Mobilité Mardi, les chauffeurs ont circulé normalement

L’injonction administrative des autorités genevoises adressée à la société Uber n’a pas été suivie d’effet auprès des chauffeurs de la start-up californienne. Mardi, ces derniers n’ont pas lâché leur volant, malgré la décision du Service du commerce (Scom) exigeant la cessation des activités de l’entreprise de VTC (voiture de tourisme avec chauffeur) au motif d’une violation de la loi cantonale sur les taxis.

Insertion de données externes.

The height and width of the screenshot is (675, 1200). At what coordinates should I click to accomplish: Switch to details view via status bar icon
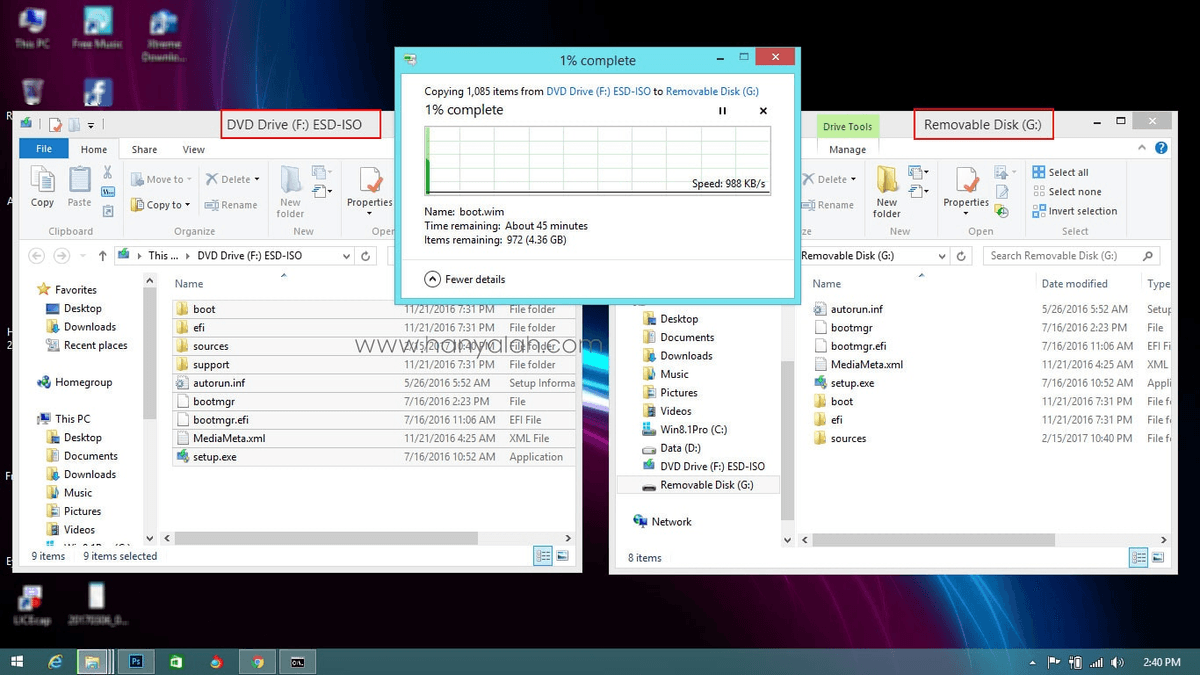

La décision du Scom n’a pas manqué de faire réagir Uber, qui a répliqué hier par le dépôt des mesures provisionnelles auprès de la Chambre administrative de la Cour de justice. «Nous avons demandé l’effet suspensif», précise son avocat Me Vincent Maitre.

La pétition numérique lancée par la société elle-même continue à engranger des soutiens. Atteignant plus de 8000 paraphes en fin de soirée, le texte visant à maintenir les activités d’Uber sur sol genevois devrait rapidement récolter 10 000 signatures, objectif de la société américaine.

S’attribuant 85% des parts du marché, l’entreprise Taxiphone, via son avocat, estime que l’Etat pourrait aller plus loin en «investissant les locaux d’Uber et en fermant leurs ordinateurs».